Probably the reason. Most companies need people with experience in more than just one layer of a stack. Hard times for those who cant own a full stack, unfortunately.
Would you reconsider the stereotyping if I told you I’m a generalist who has worked up and down many kinds of stacks?
It’s proving hard to sell generalist-ness to recruiters this round. They often lock on to the most recent specific domain I worked in. If anything, they seem to be filtering for people with very specific experience in a specific layer of a specific stacks - because they are getting so many applications, they can be very choosy.
I think it has always been hard to prove generalist-ness to recruiters. I had one recruiter literally wanted react Vx.y.z. Ok I lie. She did not care about minor versions. I have huge respect for recruiters for sourcing but being the front-line for judging is ridiculous. It shows how much respect HMs have for candidates!
T-shaped is a good way to go, career-wise. Being a generalist with deep knowledge in some specific area (in my case video processing/computer vision/firmware) turns out to be very marketable if you apply to places looking for the area you've got deep knowledge in. The fact that you're ALSO a good generalist make you a very attractive candidate.
If you can, look at new jobs/companies as opportunities to get deep experience in a new area since over time, stuff you're good at now will sometimes go away.
Thank you. I think this is actually already me, but I need to get better (and/or more confident) at selling/marketing the “leg(s)” of the “T”. Particularly when it’s something I did more than a few years ago, but I know I still have expertise and good instincts there.
Sometimes the marketing is looking through the job description/requirements and thinking 'Oh, I know something that'd really help out in this situation' and tailoring your resume to that. (That sort of tailoring is somewhat reusable, too. :)
And cover letters are really good for this sort of thing as it lets you lay out some specifics that make you the type of person who can really help them out.
I look at FAANG experience as a negative for startup work. I’d much prefer to hire someone with five years of experience at three startups than five years of experience at Google.
This - over specialism is career suicide. Most places I've worked have a maximum of three tiers of skillset in their mix, namely devops to handle CI, prod, etc back end devs for caring about API side stuff, and frontend for giving a damn about the users.
I realise this sounds basic, but that's the point: almost all of those things are everywhere. Bury yourself in a tiny slice of one of those things and you've become un-or-over qualified for most of the market.
I am very good at all layers of the stack (except maybe just decent on the frontend), yet it's hard to stand out when any open position has 500+ resumes applying for it.
My self esteem and confidence is at an all time low.

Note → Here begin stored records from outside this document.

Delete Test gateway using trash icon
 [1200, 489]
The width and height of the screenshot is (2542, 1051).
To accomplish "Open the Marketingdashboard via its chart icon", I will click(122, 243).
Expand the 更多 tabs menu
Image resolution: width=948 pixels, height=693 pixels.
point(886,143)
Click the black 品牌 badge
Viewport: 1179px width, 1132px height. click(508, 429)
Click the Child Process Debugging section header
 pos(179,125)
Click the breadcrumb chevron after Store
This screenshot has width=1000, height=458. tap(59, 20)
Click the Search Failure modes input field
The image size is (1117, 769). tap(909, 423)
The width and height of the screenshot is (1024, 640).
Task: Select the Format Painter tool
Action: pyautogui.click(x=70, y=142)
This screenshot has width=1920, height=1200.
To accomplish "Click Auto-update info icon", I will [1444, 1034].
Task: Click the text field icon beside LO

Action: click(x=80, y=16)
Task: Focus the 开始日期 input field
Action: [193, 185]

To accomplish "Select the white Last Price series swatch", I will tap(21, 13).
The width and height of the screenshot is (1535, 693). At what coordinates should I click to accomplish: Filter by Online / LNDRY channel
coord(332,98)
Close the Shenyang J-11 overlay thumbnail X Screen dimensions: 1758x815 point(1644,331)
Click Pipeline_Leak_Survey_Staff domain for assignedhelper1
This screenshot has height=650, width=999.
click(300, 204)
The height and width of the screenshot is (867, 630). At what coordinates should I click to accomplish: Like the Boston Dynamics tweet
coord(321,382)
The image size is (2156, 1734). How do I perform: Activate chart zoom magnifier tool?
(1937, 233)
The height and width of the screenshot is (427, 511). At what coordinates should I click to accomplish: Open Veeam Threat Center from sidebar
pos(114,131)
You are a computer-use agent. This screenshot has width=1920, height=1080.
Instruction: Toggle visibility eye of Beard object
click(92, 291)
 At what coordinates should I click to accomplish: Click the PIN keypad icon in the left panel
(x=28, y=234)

It is soul-crushing to have had a brilliant career and get barely 1% response rate. I can't only blame it on my CV being terrible (went through half a dozen iterations already)
This is what the job market has been like for non tech workers for the last decade.
You can’t take things personally, focus on the process and just understand that things are outside of your control. You’ll get bites eventually but it’s a slog.
I took their meaning to be that at any large company you work in a pretty niche area because there are so many other employees. You get used to "not my problem" which isn't an attitude that makes sense in small companies.
The problem though is assuming that the majority of jobs are with small companies. Although 99% of US businesses are SMBs, only 45% of employees in the US (from quick Google checks) work for SMBs. So the majority of jobs are at large companies and I don't think FAANG would be so much a penalty (except for that you might have compensation expectations that don't fit these companies).
The point is that an engineer at a FAANG likely owns a miniscule fraction of the stack, whatever that may be. The average company doesn't need or want someone who is so deeply specialised.
This is such a ridiculous notion to be that I find a hard time lending it any credence. The reason average companies pass on FAANG is generally that they can’t afford them. Not “oh, this guy isn’t Jack-of-all-trades enough, we’re really looking for a midrate web contractor that still uses jquery but also knows some SQL”.
There's an entire world between FAANG and what you described. Most places will want something like this:
"We need two or three seniors who, between them, can handle the fact that our cloud resources are split between AWS and Azure 80/20, who understand security well enough to enforce least privilege for users, can write reliable if inelegant code in bash, python, golang and - when we have embedded stuff - lua. We'd also like people to be cost aware since we aren't made of money, and to be able to take ownership of CI, observability, logging, k8s in the form of EKS, a few VMs, and some difficult to change legacy stuff. Plus, provide the devs with a sensible local environment to work in that is as prod-like as you can make it, mentor a junior or two, wrap everything into some kind of infrastructure-as-code setup, present options to architects who are sometimes operating outside their field of expertise, and run the standups a d retros when your manager is on holiday"
Probably the reason. Most companies need people with experience in more than just one layer of a stack. Hard times for those who cant own a full stack, unfortunately.